Creating Kubernetes distributions
Posted Dec 16, 2019 20:09 UTC (Mon) by ofr (guest, #107486) [Link]
Reference for what exactly? It's obvious that it's not 100% compatible because many software packages for Kubernetes don't run unmodified on OpenShift. For the claim about the conformance test see https://github.com/openshift/origin/blob/master/test/extended/conformance-k8s.sh
Creating Kubernetes distributions
Posted Dec 16, 2019 20:14 UTC (Mon) by rahulsundaram (subscriber, #21946) [Link]
Creating Kubernetes distributions
Posted Dec 5, 2019 19:14 UTC (Thu) by marcH (subscriber, #57642) [Link]
Was any alternative suggested? Didn't find any in the Powerpoint.
A few thousands lines of shell script is too high but not crazy high IMHO.
Unix shell scripting shows its age but I haven't seen anything coming close for smaller programs (say a few hundred lines) interacting with files and gluing other programs together. Nothing as concise, dynamic and high-level. For instance using functions as parameters is trivial - not too bad!
One major drawback is incompatibility with Windows but hey, who implements release management and QA on that? ;-) Most Windows people I run into look like they haven't even heard of PowerShell yet. Click, click, click... or straight to WSL.

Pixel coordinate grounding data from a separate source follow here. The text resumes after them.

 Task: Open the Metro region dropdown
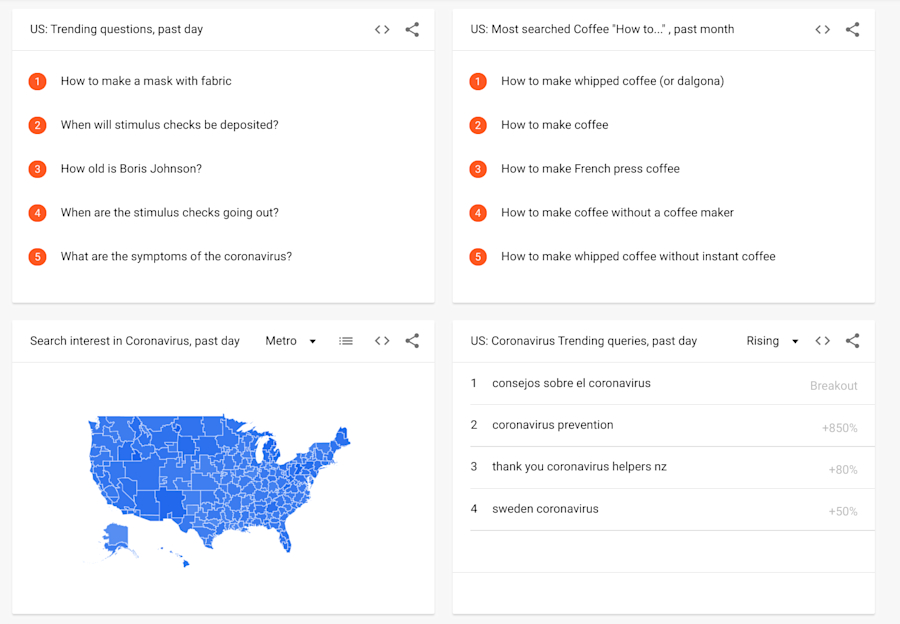288,340
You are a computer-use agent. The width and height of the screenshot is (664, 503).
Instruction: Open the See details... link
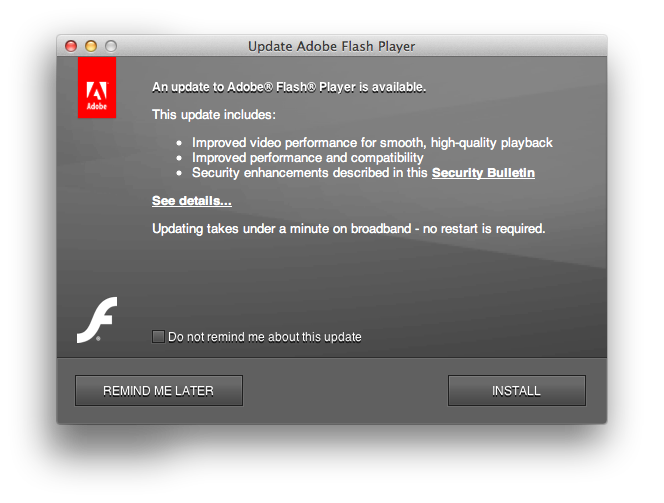[192, 201]
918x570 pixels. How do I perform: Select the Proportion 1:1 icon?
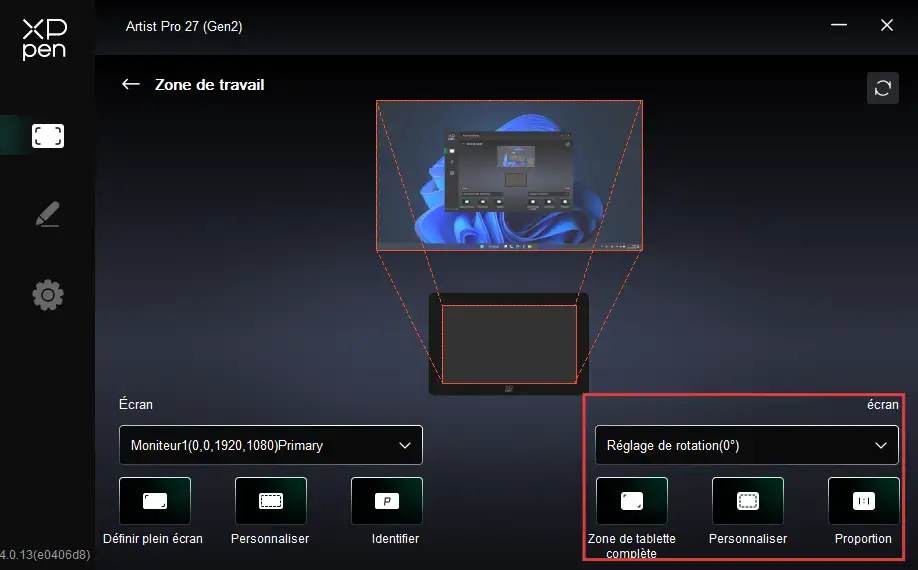[863, 501]
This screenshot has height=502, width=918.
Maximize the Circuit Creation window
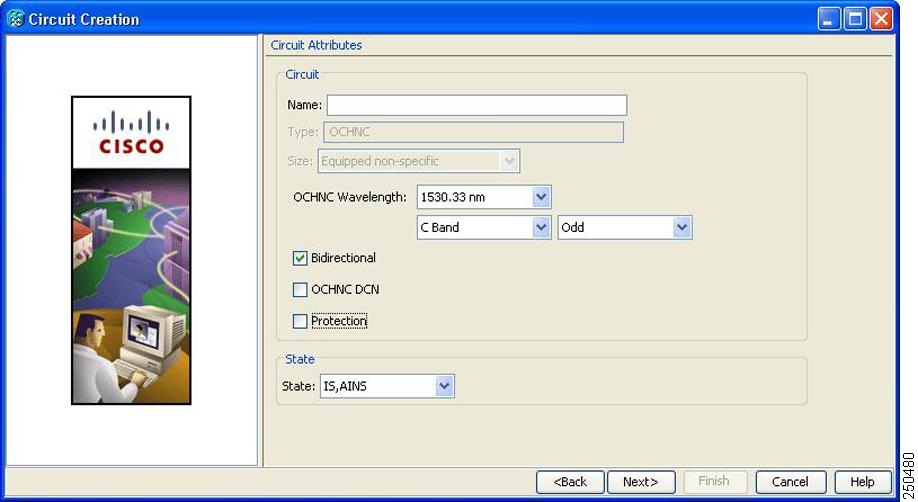coord(855,19)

Python's subprocess module has come a long way but still requires boilerplate and relatively complex error handling code, people seem to get that wrong every time (error handling code being of course never tested).
Maybe Perl would have been a good candidate if it hadn't committed suicide by optimizing itself for "write-only" usage?
Is there anything else?
Creating Kubernetes distributions
Posted Dec 6, 2019 23:27 UTC (Fri) by IanKelling (subscriber, #89418) [Link]

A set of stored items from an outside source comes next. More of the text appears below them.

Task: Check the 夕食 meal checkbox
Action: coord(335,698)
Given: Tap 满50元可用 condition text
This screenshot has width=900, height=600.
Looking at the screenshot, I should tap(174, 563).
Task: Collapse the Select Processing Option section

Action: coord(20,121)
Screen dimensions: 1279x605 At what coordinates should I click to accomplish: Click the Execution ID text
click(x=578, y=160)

Creating Kubernetes distributions
Posted Dec 7, 2019 18:48 UTC (Sat) by epa (subscriber, #39769) [Link]
Python's subprocess module has come a long way but still requires boilerplate and relatively complex error handling codeCan you give an example of how to do error checking and handling correctly in a shell script? It seems to require at least as much boilerplate as Python or Perl if you want to write | pipelines or do control flow while at the same time checking the exit status of each subprocess and perhaps checking whether anything was written on standard error too.
Creating Kubernetes distributions
Posted Dec 7, 2019 21:50 UTC (Sat) by Jandar (subscriber, #85683) [Link]
If you use #!/bin/bash "set -o pipefail" gives you checking of exit status of every part of a pipe.
Python as a shell replacement
Posted Dec 7, 2019 23:22 UTC (Sat) by marcH (subscriber, #57642) [Link]
BTW C has similar error handling behaviors, most likely not a coincidence.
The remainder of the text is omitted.